Information Retrieval originated as a research field in the 1950s focusing on automatically matching user’s need (specially in form of a query) against a set of documents. Web search engines are the most visible IR applications today.

Information filtering systems emerged in the 1990s to help users with the information overload problem. These systems generally use long term user profiles to filter out irrelevant or redundant data items and just present the part of information that the user is interested in. Typically, such systems construct a model of users’ interests and match that against a stream of information objects. While IR and IF are considered separate research fields, they share many characteristics, such as a focus on analyzing textual content [22].

Recommender systems can be considered as active information filtering systems that attempt to present the user with information items he or she is interested in. Thus, they actively add personalized information items to the information flowing towards the users. Recommender systems were originally defined in [176] as “systems in which people provide recommendations as inputs, which the system then aggregates and directs to appropriate recipients”. However, this definition only captures “collaborative filtering” which is a specific algorithm for recommending. The term “recommender systems” evolved to replace and broaden the use of the term collaborative filtering and is defined by Schafer [190] as systems that specifically recommend lists of products and help users evaluate products. In this definition recommenders are systems that are used in E-commerce sites to suggest products to their customers and to provide consumers with information to help them decide which products to purchase. Schafer [190] present recommender systems as a way to achieve mass customization in e-commerce. From this perspective, recommender systems can be regarded as specialized data mining systems that have been optimized for interaction with consumers rather than marketers.

As the above definitions suggest, recommender systems are generally applied to ecommerce domains such as movies, music, books, news, images, and web pages. In this thesis, specifically in chapter 3, our perspective on recommender systems is broader than only used in e-commerce applications. We view recommenders as systems that produce individualized recommendations as output or have the effect of guiding the user in a personalized way to interesting or useful objects in a large space of possible options [32]. In the following section, we present the common recommendation algorithms.

2.2 Recommendation Algorithms

Over the past two decades many different recommendation algorithms have been proposed. Generally, in recommendation literature, all different approaches can be categorized to three main approaches: Collaborative Filtering (CF), Content-based (CB) and knowledge-based (KB) algorithms. In this section, we describe the basics of each recommendation technique and discuss the advantages and disadvantages of each approach.

2.2.1 Collaborative Filtering

Collaborative Filtering (CF) is the most popular and, to date, the most successful recommendation technique in e-commerce applications. CF algorithms usually employ statistical techniques to find like-minded people, known as neighbors, that have a history of agreeing with the target user. Once a neighborhood of users is formed, different algorithms are used to combine the preferences of neighbors to produce a prediction of ratings for not-rated items or a list of top n items as recommendation for the target user. The underlying assumption of the CF approach is that those who agreed in the past tend to agree again in the future.

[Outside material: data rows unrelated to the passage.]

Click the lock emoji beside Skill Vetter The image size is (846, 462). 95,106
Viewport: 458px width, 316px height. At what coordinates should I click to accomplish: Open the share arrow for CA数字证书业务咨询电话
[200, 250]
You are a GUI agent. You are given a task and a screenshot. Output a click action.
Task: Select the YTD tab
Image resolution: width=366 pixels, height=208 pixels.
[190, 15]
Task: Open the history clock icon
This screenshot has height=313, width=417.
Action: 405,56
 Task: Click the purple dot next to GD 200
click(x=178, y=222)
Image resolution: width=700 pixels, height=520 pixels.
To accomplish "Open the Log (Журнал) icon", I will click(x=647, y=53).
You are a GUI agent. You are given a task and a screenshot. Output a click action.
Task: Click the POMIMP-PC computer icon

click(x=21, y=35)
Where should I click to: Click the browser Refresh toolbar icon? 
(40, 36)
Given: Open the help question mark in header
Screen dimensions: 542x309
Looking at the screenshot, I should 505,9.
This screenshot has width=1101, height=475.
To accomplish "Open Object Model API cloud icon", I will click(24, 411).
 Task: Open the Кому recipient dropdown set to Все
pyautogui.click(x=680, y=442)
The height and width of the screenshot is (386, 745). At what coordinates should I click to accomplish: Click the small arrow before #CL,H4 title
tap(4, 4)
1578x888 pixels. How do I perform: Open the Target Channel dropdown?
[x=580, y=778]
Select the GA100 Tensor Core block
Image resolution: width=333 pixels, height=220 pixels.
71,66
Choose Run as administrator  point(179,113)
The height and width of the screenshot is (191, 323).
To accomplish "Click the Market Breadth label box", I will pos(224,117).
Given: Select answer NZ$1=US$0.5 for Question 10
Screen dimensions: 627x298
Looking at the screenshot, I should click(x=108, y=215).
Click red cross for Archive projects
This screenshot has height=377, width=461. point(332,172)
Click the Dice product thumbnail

The term “collaborative filtering” was first introduced by Goldberg et al. [73], to describe their Tapestry filtering system in which people collaborate to help each other perform filtering by recording their reactions to documents they read. The reactions, called annotations, can be accessed by other people’s filters. Users had to identify the people who have similar taste to them by themselves. Subsequent CF approaches automated this process of locating the nearest neighbors of the active user. CF algorithm as it is known today, which tries to predict ratings for not rated items based on ratings of nearest neighbors, was presented by Resnick et al. [175] for recommending Usenet articles, and by Shardanand and Maes [192] in their Ringo music recommender system. These were the first to find the distance between users by correlating their rating history in order to (1) determine the most similar neighbors and (2) use those similarities to predict interest in new items.

Since then, many researchers have worked on expanding and improving collaborative filtering systems. Breese et al. [27] introduced the notion of memory-based and modelbased algorithms to improve the efficiency of CF techniques. Herlocker et al. [88] performed a large-scale evaluation of collaborative filtering algorithms using different weighting schemes. In the following subsections we explain the basics of collaborative filtering algorithm and describe the differences between user-based, item-based, memory-based and model-based algorithms.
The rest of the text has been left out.